At yesterday’s climate hearings, Democratic Sen. Barbara Boxer of California looked down at the black man testifying about the impact of climate legislation on business and asked: “Colored boy, what are you doing with this sophisticated report?”

Or at least that’s the way Harry Alford, CEO of the National Black Chamber of Commerce, recounted it in a phone interview with’s B-Cast.  “It was condescending,” he said, “like being in Mississippi in 1945.... She owes America an apology.”  

Who the heck is Harry Alford and what actually happened in the Environment and Public Works Committee?  

Alford’s organization—which does not disclose its membership but claims to have 190 chapters that “reach” 95,000 black-owned businesses—had commissioned a report in May predicting that the climate bill would cost 2.5 million jobs and result in a $350 billion decline in the gross domestic product.  

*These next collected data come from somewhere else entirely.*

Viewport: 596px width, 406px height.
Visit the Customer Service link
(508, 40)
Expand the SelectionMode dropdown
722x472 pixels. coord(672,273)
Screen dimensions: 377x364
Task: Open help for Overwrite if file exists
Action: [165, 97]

As Grist’s Kate Sheppard points out, his group has received $350,000 from ExxonMobil since 2003, including $75,000 last year, or about 10 percent of its revenue. The organization’s Web site and tax filings list only Alford and his wife Kay DeBow as officers. Alford has previously said that the Kyoto Protocol was based on “flawed science” and has accused environmentalists of using “scare tactics.”

Yesterday, he also attacked the climate bill for its potential impact on the economy, particularly minority owned businesses. He said these impacts worry him and his members “because the black community suffers mightily when the economy goes south.”  

Boxer, however, apparently had the gall to point out during the hearing that the National Association for the Advancement of Colored People approved a resolution this week supporting climate change policy.  

Boxer's reference to the NAACP's stance did not sit well with Alford. “All that’s condescending,” he replied. “It’s racial.... I take offense to that.”  He went on complaining that this had nothing to do with the NAACP, and he didn’t like having to “contend with some other black group.”  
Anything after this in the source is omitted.